X11 - The beginning, the Present, and the Future (so far)

Something that Linux and Macs have in common, which is NOT shared by MS Windows, is that their user interfaces are based on the X windowing system, which among other things allows a program running on one machine to easily display on another.

This means, for example, that an enormously powerful graphical/computation program can run on heavy-duty mainframe somewhere, but actually display on the researcher's relatively lightweight desktop workstation.

In my case, it means I can run Firefox and Thunderbird on my Linux box (where I keep most of my important files and do most of my programming work), but use them seamlessly from my XP laptop in the living room (as I am doing now.)

Now, a note to those proposing Linux as a desktop for everyone. It's the little things that can be annoying, from and end-user standpoint.

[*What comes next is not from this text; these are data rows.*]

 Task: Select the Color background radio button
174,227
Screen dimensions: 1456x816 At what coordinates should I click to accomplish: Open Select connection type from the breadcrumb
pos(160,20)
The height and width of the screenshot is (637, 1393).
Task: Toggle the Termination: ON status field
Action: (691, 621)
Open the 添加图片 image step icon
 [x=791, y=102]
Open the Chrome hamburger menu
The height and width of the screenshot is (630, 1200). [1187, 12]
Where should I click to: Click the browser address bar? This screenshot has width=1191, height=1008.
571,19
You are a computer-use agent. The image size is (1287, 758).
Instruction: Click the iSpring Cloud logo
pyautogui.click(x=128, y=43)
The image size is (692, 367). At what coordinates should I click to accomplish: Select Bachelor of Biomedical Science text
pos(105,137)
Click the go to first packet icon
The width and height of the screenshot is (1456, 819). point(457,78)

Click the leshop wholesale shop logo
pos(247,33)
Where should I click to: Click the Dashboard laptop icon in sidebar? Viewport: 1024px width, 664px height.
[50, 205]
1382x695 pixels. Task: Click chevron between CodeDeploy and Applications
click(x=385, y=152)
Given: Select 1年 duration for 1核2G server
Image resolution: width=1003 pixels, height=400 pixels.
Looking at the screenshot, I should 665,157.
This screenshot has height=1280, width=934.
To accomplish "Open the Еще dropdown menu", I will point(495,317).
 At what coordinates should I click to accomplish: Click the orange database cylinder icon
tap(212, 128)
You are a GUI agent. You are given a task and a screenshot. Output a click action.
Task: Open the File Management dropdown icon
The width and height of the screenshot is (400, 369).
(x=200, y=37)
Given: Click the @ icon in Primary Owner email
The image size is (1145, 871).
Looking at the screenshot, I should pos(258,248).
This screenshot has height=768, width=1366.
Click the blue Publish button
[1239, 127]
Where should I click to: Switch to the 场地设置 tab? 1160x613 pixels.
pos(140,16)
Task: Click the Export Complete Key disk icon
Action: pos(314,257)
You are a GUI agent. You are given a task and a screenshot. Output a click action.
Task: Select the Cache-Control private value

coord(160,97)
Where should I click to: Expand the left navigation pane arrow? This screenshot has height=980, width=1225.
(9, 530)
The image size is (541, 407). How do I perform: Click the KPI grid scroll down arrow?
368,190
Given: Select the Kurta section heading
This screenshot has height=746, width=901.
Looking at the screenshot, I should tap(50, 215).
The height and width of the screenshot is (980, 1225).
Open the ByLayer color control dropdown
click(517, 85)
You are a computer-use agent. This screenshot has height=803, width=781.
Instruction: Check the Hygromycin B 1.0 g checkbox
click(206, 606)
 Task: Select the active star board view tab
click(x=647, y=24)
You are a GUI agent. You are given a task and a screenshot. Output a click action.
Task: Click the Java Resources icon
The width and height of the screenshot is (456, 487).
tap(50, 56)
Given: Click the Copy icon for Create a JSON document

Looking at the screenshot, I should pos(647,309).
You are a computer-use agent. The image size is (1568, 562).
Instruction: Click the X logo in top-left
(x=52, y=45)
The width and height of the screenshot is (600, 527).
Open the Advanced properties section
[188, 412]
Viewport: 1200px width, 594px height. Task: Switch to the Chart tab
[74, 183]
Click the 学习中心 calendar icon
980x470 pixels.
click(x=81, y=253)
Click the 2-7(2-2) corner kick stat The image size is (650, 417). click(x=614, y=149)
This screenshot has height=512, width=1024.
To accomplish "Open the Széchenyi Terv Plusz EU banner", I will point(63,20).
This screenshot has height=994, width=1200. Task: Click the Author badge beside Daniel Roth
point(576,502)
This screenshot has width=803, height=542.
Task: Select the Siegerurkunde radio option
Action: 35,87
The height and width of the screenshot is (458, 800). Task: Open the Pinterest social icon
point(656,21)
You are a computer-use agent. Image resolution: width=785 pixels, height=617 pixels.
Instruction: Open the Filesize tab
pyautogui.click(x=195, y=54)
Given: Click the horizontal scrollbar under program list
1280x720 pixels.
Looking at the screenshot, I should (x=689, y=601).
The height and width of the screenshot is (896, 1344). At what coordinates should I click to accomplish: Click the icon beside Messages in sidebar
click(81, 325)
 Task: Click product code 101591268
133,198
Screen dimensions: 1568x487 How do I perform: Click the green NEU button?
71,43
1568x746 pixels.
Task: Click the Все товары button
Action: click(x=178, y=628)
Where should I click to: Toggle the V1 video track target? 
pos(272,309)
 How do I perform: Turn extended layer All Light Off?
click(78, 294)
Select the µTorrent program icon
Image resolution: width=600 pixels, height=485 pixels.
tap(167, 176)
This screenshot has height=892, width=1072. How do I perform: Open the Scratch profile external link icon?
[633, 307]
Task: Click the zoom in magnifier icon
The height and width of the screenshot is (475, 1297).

Frinstance, there is a longstanding problem with X windows distributions not handling the Alt-Gr key properly. This means parts of my German keyboard layout (like the at sign) aren't working under X from the laptop. It's frustrating, and there still doesn't seem to be a consistent fix for it, even for hardcore nerds like me (this works for me now on my Ubuntu desktop, but not remotely to the same machine via Cygwin X11).

These are the kinds of things that keep Windows and Macs as the world's premier desktops for regler folks. They just work. End-users will no longer tolerate the notion of some piddly low-level ugliness preventing them from doing something this simple yet crucial.

Oh well. My really important Unix work I do on the commandline and in text editors, and I can use other tools for those. But it's sometimes frustrating as hell to have these little missing pieces.

Of course, the REALLY impressive thing about X and Unix in general is how much amazing stuff has been developed, and all by volunteers on their own time, for FREE. And, of course, its unparalelled power, performance and flexibility.

And let's not forget that Unix had the X windowing system before MS Windows existed. And if either Mac or Linux is the way of the future, then so is X11.

So I can hardly complain too loudly, I suppose.